Archive for February 12th, 2011

Ken Clarke’s Warning

Saturday, February 12th, 2011

As an ex-chancellor (quite a good one) and an elder statesman, Ken Clarke’s thoughts always have traction and his warnings about the effect on the middle class of next year’s cuts should be heeded. It is indeed true that it will not be just those on benefits who will fee the pinch. It is also true that the totality of our financial position is calamitous.

The middle class will suffer because so much of their expansion and rising wealth is property based and borrowing driven. An economy based on never ending increase in the value of housing assets is unsustainable, yet this is the only economic model that most people know and understand.
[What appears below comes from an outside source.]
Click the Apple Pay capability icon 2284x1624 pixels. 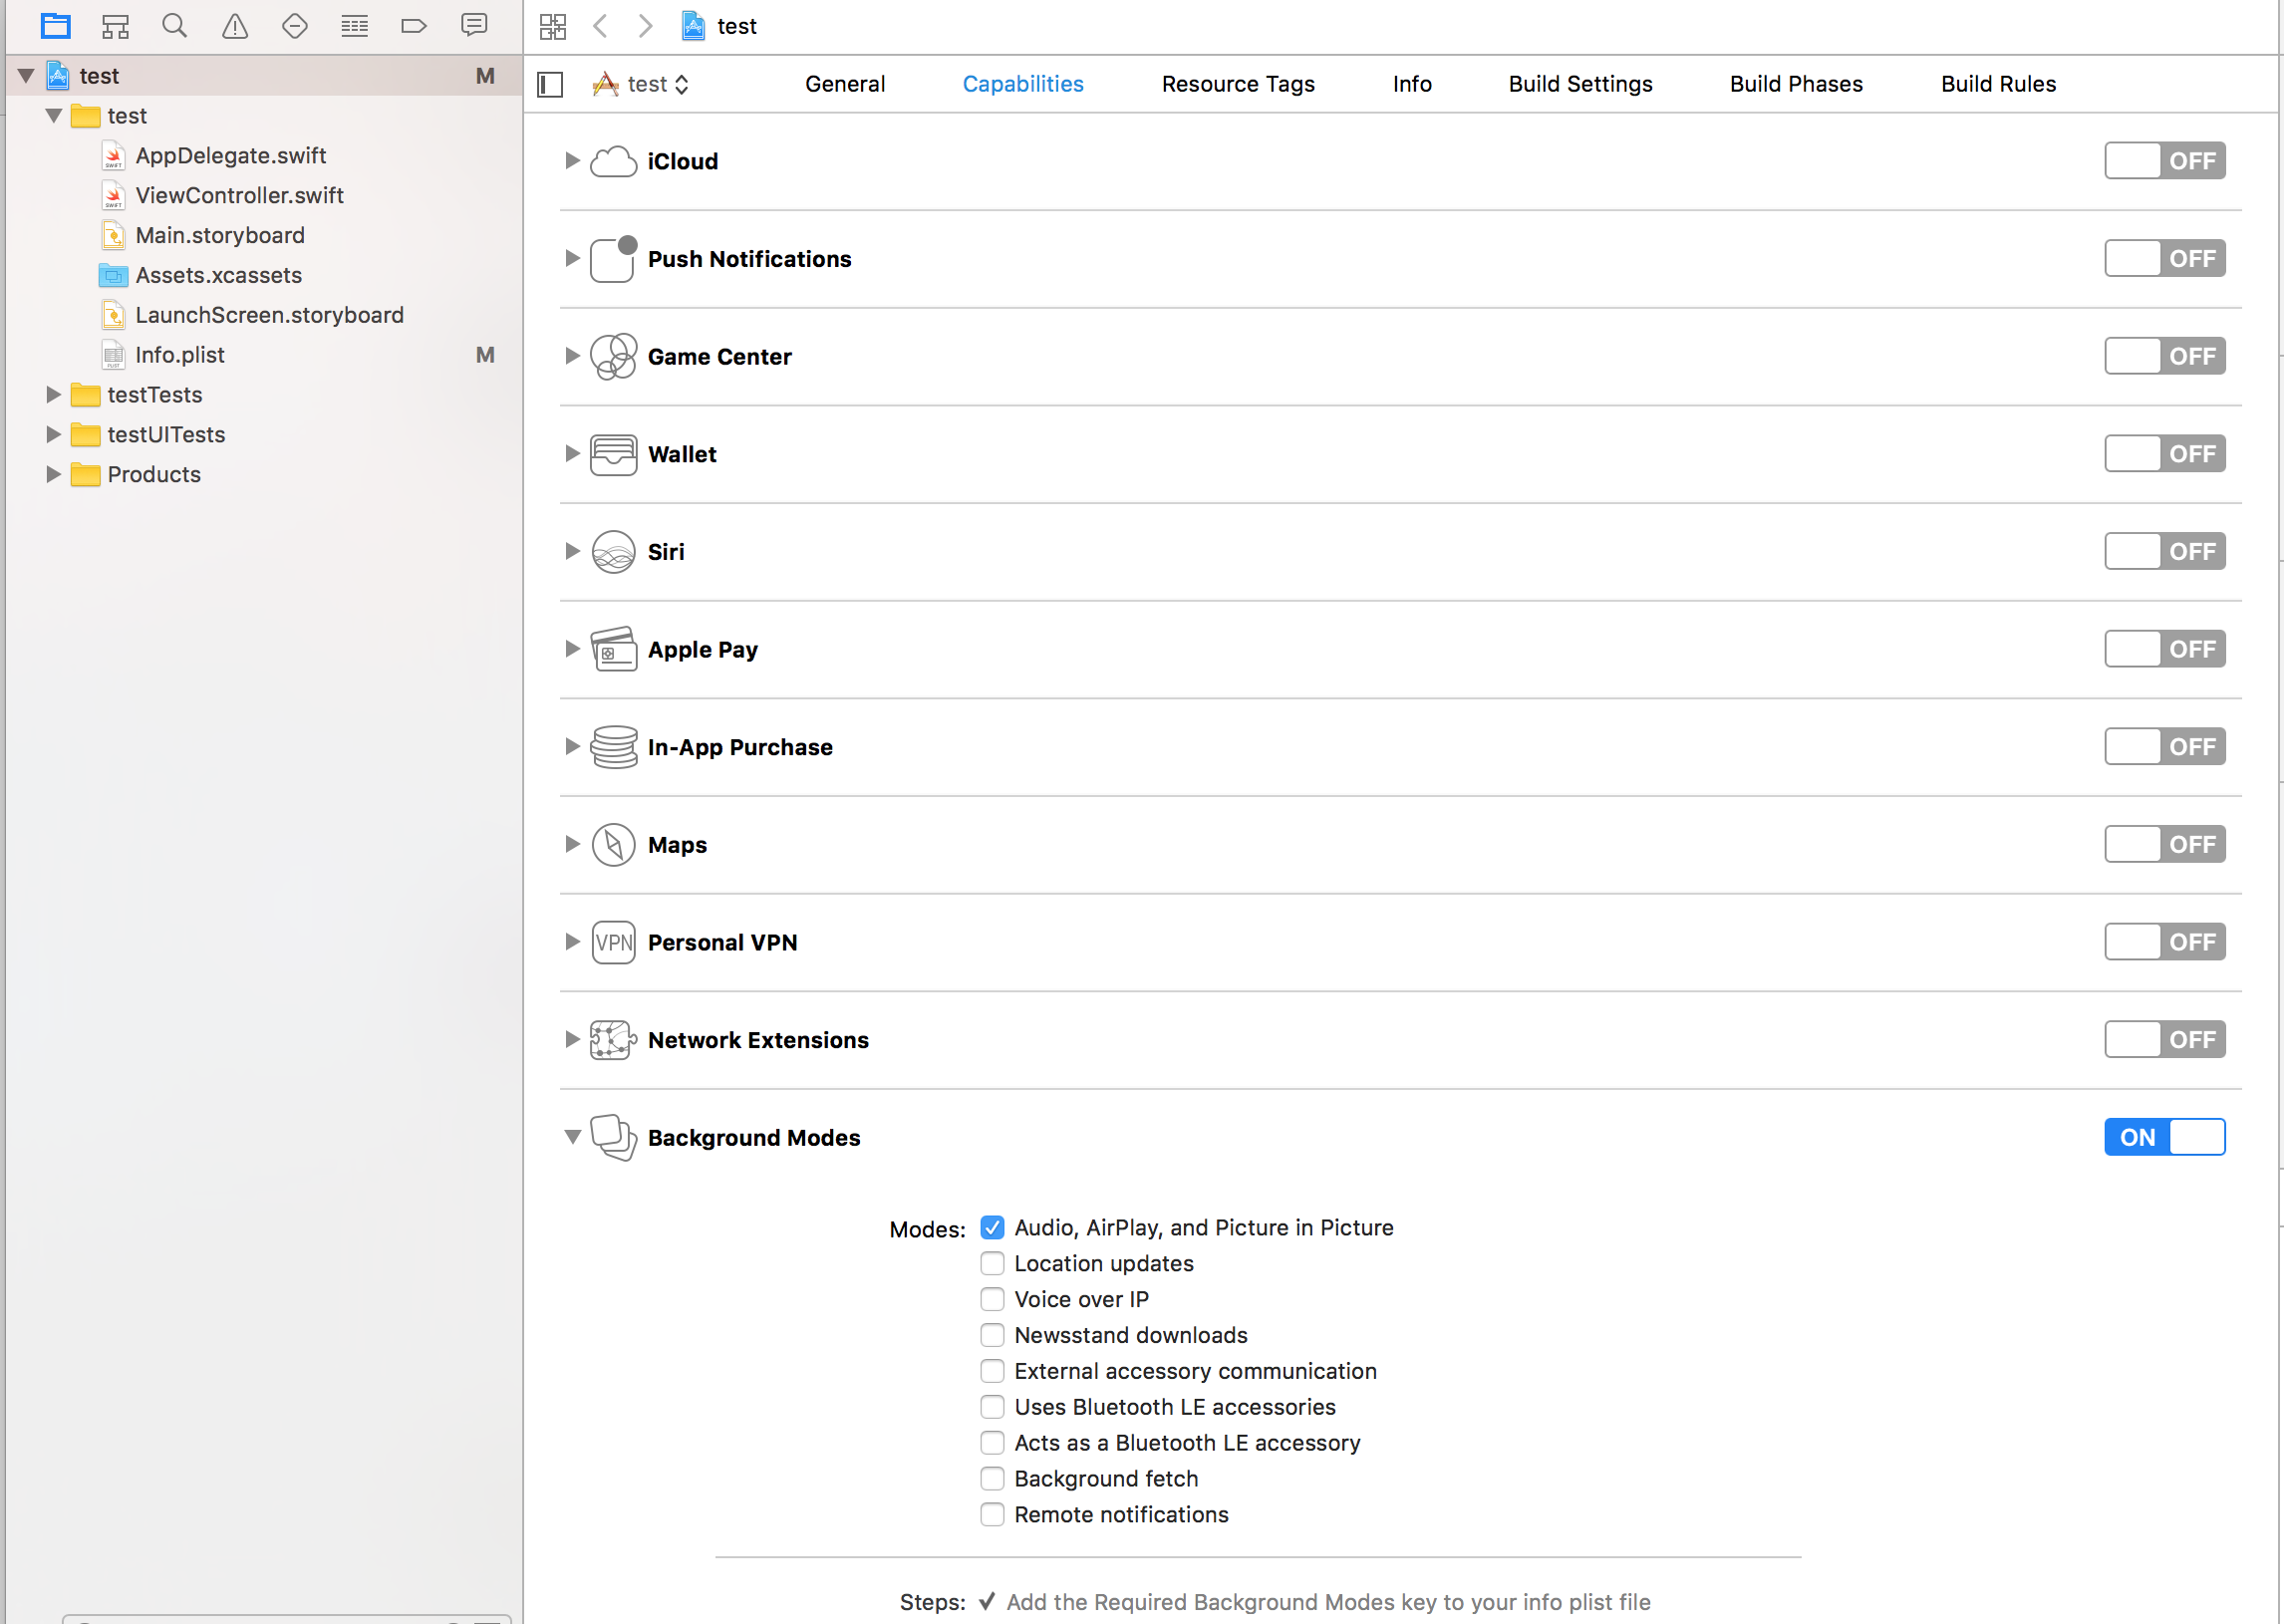612,649
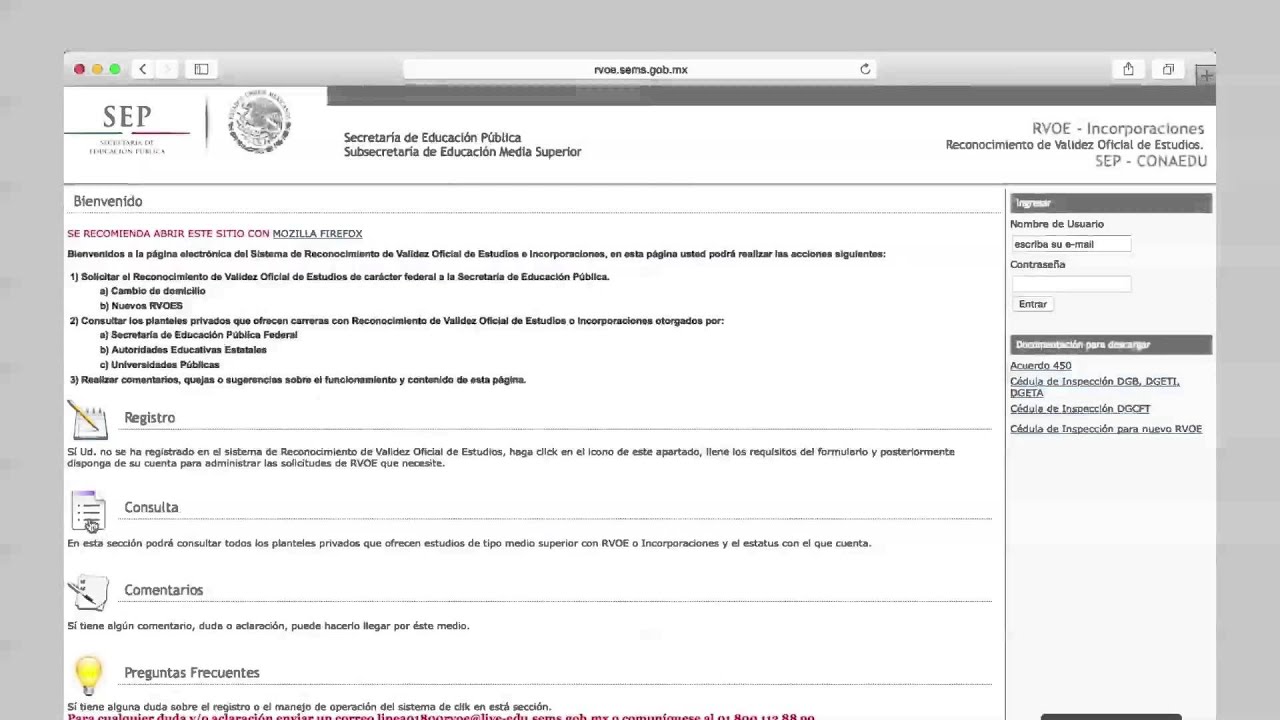
Task: Click the rvoe.sems.gob.mx address bar
Action: tap(640, 69)
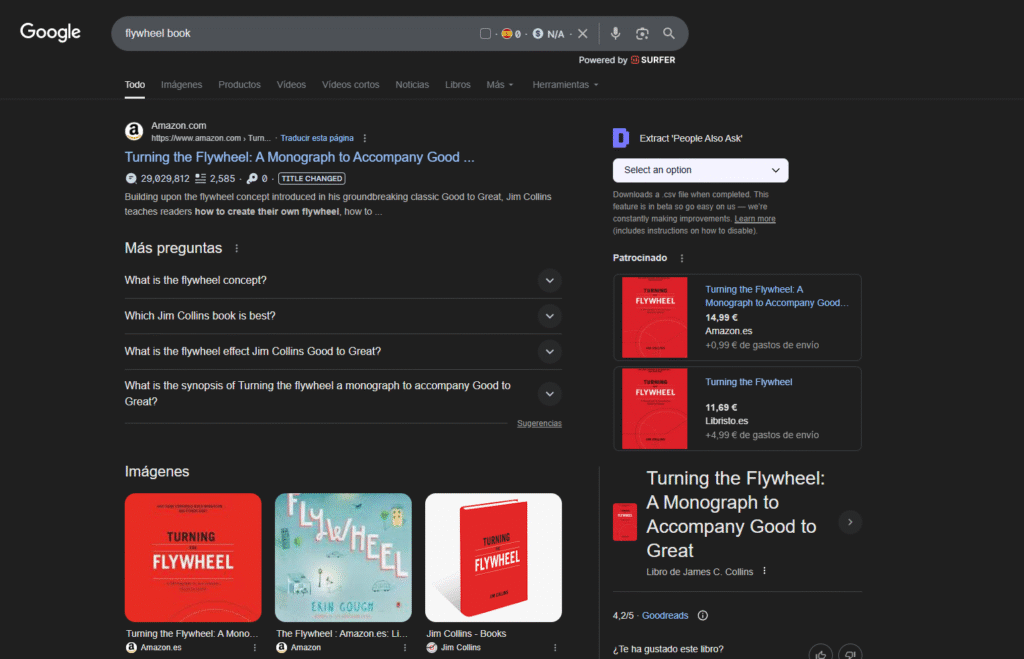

It is important to take another look at the U.S., because where it goes we go too. Property prices are falling again in America and foreclosures are again rising. In some areas of California, another overspent over borrowed economy, property prices are now down 67%  from their peak and still falling. 

Ken Clarke is right to warn. Age and experience give him a vision which does not rely on rose tinted glasses.  Maybe it’s time time we all took those illusory accessories off.

New Dynamic of Government

Saturday, February 12th, 2011

What is happening in Egypt is remarkable. It is remarkable for a load of reasons, but one is truly remarkable above all the others. This revolution has no leader. It is driven by spontaneous people power, working together through modern instant communication technology. The masses became one. Almost between one week and the next one of the most secure regimes among the autocracies of the middle east collapsed. The implications for the world are huge, though yet unmeasurable.

The first part of the revolution has been completed with the triumph of the people. The second part, the establishment of a pluralist democracy, has yet to happen. Nothing is in place, or ready to be put together, to facilitate this. For a people who can make a successful revolution in a fortnight this should not prove an obstacle.

Nevertheless the country is now under military rule which is definitely not democracy. The army, which occupies the kind of status and respect among the population as did the military in the old state of Prussia, has promised transition. The people have accepted this promise at face value. They expect the army to deliver. However it is a two way street. If the various groupings and individuals who will make up the new body politic of a democratic Egypt cannot agree a way forward and begin to fall out among themselves creating deadlock, the army may conclude the people have squandered their opportunity and re-establish an authoritarian regime.

Certainly the people can see the light, but they are not yet out of the wood. If they do finally emerge into the clear it will be a triumph indeed. One of the epic triumphs of history.